Start of Extracted records

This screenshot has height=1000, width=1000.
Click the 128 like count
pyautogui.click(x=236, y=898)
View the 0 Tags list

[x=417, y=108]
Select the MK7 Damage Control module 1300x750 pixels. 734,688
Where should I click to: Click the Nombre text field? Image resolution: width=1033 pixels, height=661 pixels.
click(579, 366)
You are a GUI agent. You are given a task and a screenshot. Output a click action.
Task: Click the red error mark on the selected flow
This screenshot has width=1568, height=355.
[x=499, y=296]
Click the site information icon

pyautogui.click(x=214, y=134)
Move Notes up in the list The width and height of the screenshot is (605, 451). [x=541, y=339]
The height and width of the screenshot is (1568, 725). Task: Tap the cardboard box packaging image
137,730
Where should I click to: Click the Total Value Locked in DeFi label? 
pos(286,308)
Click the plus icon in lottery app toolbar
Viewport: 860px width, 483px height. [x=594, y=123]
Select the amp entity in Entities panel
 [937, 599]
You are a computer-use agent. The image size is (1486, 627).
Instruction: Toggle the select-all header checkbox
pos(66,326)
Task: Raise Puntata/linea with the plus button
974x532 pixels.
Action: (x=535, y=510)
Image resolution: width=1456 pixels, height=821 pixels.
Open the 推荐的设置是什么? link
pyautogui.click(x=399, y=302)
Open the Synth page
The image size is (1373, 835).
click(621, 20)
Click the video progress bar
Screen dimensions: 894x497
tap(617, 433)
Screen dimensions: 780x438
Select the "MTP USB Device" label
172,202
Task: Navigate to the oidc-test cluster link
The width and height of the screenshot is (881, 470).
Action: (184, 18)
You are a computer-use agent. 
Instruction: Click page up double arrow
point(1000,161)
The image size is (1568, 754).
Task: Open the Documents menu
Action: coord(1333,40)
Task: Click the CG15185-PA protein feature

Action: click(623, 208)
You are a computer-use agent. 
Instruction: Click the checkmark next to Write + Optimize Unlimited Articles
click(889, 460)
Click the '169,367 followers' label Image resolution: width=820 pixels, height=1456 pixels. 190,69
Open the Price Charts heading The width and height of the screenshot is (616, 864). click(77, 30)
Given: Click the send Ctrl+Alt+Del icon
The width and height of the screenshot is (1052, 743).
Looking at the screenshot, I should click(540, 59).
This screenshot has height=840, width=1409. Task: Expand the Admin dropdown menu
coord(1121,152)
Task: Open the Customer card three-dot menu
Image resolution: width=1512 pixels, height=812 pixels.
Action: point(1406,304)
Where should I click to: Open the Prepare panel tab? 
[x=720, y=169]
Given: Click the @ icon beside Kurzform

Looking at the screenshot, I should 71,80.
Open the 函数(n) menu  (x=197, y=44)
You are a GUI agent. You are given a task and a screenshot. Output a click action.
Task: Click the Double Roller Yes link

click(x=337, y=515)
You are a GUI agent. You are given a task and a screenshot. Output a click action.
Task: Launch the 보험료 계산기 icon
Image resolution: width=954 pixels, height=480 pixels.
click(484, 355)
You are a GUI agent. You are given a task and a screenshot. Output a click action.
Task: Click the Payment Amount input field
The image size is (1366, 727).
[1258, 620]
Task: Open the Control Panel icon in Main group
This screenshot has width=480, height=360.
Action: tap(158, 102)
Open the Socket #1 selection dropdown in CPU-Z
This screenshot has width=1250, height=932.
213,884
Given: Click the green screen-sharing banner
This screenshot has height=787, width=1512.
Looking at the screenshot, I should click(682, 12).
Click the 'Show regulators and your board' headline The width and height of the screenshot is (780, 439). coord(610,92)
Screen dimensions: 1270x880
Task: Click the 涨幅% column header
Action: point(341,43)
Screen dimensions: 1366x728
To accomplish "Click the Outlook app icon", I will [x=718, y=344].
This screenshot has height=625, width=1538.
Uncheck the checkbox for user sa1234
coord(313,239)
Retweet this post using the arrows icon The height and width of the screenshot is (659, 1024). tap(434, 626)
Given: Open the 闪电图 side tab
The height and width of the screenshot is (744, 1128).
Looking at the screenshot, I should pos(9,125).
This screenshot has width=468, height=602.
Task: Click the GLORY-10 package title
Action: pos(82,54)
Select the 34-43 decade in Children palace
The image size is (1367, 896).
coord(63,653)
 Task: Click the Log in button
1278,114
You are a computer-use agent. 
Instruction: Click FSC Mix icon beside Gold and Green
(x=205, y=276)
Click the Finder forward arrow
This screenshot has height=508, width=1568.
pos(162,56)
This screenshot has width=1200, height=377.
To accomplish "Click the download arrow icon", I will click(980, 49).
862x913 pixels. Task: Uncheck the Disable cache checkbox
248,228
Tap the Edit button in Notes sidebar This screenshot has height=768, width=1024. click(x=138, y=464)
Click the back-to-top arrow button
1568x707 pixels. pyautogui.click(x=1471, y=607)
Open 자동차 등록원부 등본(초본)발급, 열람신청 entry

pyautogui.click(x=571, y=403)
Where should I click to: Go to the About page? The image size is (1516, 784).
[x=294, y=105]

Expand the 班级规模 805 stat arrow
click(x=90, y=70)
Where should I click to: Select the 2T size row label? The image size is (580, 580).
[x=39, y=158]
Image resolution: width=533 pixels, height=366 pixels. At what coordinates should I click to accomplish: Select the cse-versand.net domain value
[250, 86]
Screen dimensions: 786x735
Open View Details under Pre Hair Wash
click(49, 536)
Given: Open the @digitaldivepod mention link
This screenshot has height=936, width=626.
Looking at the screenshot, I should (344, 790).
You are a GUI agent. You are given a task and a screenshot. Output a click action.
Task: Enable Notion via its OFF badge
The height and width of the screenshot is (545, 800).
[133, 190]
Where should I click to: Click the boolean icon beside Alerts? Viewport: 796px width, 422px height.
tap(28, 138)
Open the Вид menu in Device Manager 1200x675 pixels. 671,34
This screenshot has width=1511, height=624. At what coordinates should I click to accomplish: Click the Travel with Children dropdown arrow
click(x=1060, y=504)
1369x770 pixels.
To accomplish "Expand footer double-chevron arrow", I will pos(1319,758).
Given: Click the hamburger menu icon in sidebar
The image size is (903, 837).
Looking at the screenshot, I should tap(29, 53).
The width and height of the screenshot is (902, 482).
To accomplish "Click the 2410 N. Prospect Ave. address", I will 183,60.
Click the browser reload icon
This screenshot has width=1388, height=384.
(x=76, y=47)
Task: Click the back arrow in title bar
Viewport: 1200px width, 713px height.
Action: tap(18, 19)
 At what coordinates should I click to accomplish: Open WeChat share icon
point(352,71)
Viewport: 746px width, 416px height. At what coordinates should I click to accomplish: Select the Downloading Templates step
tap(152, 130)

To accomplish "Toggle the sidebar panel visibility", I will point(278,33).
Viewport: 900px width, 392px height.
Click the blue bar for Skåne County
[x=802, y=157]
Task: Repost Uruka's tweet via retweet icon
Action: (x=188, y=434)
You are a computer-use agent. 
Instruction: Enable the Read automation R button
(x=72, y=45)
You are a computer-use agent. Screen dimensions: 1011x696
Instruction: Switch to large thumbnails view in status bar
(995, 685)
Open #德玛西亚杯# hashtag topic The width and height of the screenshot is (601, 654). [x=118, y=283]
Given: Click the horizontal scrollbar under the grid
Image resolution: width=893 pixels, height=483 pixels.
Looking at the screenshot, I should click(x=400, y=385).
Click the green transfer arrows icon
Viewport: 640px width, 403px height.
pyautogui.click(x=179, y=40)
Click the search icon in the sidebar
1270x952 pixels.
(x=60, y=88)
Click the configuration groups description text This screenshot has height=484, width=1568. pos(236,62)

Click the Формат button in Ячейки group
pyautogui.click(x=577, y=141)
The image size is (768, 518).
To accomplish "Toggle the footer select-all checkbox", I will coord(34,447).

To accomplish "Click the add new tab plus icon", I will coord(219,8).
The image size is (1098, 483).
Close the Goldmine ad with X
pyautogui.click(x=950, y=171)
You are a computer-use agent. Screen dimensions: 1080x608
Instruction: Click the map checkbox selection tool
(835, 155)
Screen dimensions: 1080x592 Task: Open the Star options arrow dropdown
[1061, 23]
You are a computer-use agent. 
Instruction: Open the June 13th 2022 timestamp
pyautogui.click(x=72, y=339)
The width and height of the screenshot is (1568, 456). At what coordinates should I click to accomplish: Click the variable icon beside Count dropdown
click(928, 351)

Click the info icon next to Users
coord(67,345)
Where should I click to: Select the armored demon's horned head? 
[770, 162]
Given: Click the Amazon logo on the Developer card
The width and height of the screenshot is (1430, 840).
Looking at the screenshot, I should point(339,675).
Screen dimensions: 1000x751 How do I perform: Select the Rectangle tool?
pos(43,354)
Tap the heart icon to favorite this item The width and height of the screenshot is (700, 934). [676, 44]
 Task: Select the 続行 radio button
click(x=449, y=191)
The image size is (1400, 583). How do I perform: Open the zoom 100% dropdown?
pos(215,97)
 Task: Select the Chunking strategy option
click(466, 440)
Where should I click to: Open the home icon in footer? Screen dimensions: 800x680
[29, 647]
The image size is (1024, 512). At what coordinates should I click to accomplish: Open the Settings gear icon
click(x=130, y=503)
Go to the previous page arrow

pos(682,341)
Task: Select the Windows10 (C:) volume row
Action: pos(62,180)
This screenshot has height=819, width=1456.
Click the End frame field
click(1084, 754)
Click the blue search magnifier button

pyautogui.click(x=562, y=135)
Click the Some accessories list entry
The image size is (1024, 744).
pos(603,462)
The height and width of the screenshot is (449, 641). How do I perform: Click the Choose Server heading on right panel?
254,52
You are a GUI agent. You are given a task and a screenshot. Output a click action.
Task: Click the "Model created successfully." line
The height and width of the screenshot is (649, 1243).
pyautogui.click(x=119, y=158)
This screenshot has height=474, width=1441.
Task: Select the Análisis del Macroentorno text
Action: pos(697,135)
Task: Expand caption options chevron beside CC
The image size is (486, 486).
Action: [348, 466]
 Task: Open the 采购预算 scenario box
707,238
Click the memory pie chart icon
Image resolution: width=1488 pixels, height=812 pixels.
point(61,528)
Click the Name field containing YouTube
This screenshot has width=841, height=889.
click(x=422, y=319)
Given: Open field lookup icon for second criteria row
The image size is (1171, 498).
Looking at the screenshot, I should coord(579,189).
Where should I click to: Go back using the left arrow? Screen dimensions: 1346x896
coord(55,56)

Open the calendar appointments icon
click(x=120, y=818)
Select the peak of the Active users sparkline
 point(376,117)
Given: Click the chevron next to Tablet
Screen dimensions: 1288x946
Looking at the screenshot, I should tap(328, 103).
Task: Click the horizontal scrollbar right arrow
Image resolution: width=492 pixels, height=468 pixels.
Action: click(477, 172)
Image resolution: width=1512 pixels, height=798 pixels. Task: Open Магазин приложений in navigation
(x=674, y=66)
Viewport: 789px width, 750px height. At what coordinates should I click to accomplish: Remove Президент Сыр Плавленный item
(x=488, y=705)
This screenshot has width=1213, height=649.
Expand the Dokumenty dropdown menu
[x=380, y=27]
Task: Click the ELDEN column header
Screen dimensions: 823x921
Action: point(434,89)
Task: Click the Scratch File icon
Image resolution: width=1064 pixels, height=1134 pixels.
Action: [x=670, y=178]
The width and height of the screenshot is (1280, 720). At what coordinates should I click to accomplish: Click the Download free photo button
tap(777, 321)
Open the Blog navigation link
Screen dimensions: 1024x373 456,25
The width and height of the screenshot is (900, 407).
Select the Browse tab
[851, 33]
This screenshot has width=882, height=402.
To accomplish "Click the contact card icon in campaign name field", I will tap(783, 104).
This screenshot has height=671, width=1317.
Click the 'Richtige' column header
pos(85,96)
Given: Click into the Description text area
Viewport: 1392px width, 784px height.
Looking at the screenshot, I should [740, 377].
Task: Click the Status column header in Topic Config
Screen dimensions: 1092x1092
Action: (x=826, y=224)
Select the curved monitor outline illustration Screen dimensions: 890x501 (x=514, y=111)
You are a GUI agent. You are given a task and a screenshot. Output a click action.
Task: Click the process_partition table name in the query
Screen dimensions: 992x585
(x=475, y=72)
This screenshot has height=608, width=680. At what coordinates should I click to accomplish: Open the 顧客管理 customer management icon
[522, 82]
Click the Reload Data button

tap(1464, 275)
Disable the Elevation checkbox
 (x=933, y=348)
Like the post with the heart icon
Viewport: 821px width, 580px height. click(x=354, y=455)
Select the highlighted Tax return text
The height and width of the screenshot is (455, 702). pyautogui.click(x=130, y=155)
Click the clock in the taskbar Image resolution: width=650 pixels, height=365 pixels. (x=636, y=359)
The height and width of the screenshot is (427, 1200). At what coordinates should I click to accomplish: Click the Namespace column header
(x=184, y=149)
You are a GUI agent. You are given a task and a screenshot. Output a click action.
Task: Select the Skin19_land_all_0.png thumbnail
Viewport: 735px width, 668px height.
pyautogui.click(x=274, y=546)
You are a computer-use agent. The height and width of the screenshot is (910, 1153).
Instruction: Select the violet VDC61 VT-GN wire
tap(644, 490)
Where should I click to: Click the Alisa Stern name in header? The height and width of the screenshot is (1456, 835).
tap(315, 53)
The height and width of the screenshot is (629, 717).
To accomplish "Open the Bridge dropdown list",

End of Extracted records

If a line in the entries above contains the word "arrows", copy it.

Retweet this post using the arrows icon The height and width of the screenshot is (659, 1024). tap(434, 626)
Click the green transfer arrows icon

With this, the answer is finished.